The Best MBA Essay Advice For Stanford, Columbia & Berkeley

UC-Berkeley Haas, Chou Hall. UC-Berkeley Haas photo

Berkeley Haas MBA Essay Advice

At Berkeley Haas, community is everything.

The B-school, which ranks 8th in P&Q’s Top Business Schools ranking, seeks out leaders who can add value to its diverse and open-minded community. Sharon Joyce, an admissions coach at Fortuna Admissions and former Associate Director of Admissions at Berkeley Haas, recently discussed this year’s Haas essay prompts and what exactly admissions officers are seeking in applicants.

ESSAY 1

The first essay asks Haas applicants the following:

What makes you feel alive when you are doing it, and why? (300 words max)

At its core, Joyce says, this essay is about how you’ll add to the vibrant Haas community – beyond the classroom.

“Your intellectual acumen and accomplishments being a given, what are you passionate about and why does it ignite that aliveness in you?” Joyce writes. “This essay prompt allows the admissions team to understand ‘what makes you tick’ up and beyond what they’ll glean from your academic record and work history.”

Joyce recommends that applicants include specific and personal experiences that convey your character and values.

“Given that you only have 300 words, the maxim to ‘show not tell’ is critical here,” she writes. “You want to bring the reader on the experience with you so they can smell, taste, feel and connect to whatever it is you’re describing – what it felt like to summit that mountaintop and peer into the volcano’s smoky belly, or the felt experience in a devotional act of creation that erased any sense of time.”

ESSAY 2

The second essay asks applicants the following:

The definition of successful leadership has evolved over the last decade and will continue to change. What do you need to develop to become a successful leader?  (300 words max)

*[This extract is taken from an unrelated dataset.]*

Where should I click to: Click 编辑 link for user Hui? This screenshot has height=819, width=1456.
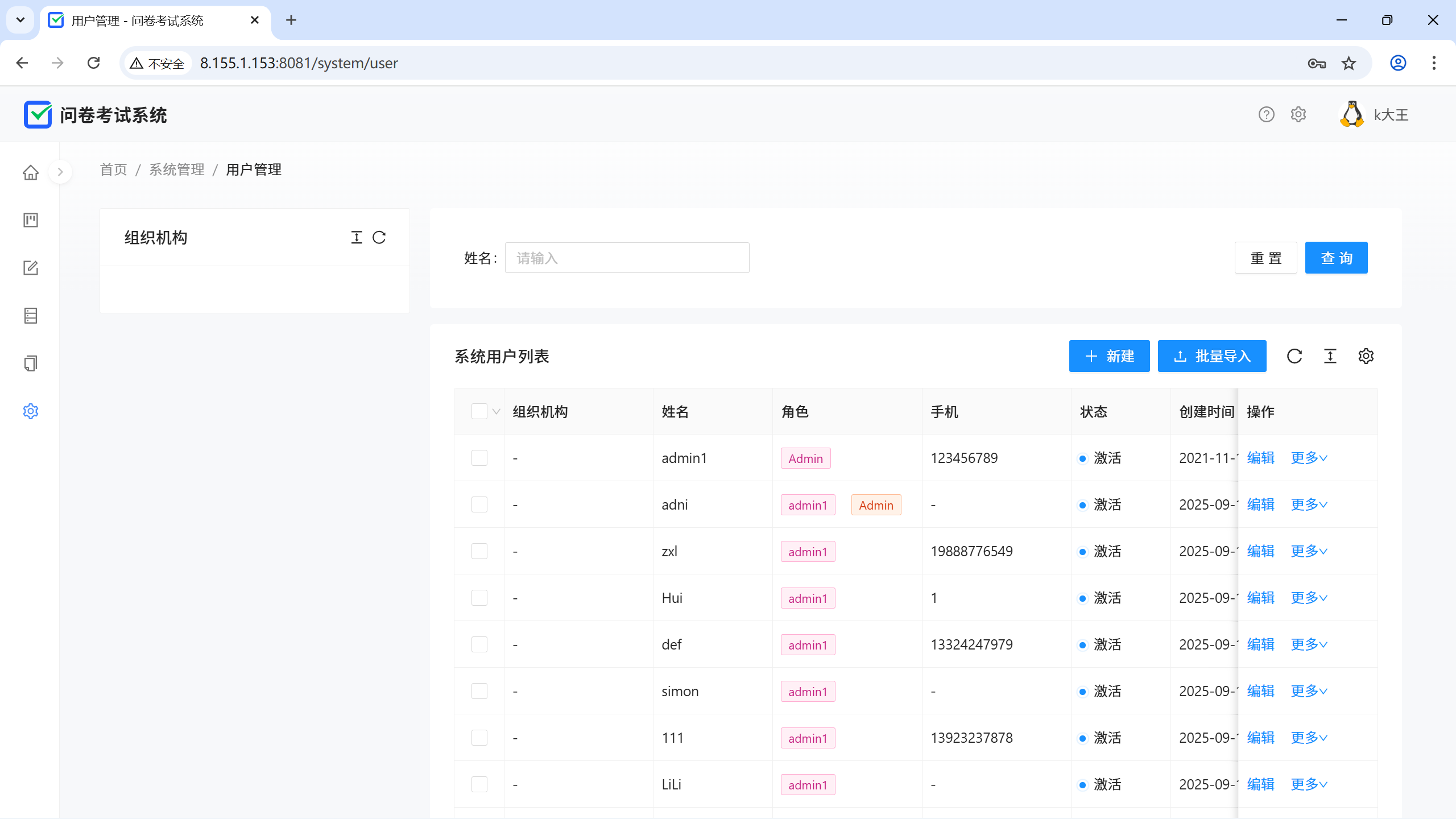(1260, 598)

Leadership isn’t singular. With this prompt, Joyce says, Haas admissions officers are evaluating your values around leadership in the modern day.

“The set up to this question, and its reference to the last 10 years, is subtle but important – in citing that ‘the definition of successful leadership has evolved over the last decade and will continue to change,’ Haas signals that traits such as flexibility, growth mindset, and inclusivity are at a premium,” Joyce writes. “Those who are being successful right now are comfortable navigating in a sea of uncertainty and prepared to adapt to the changing times.”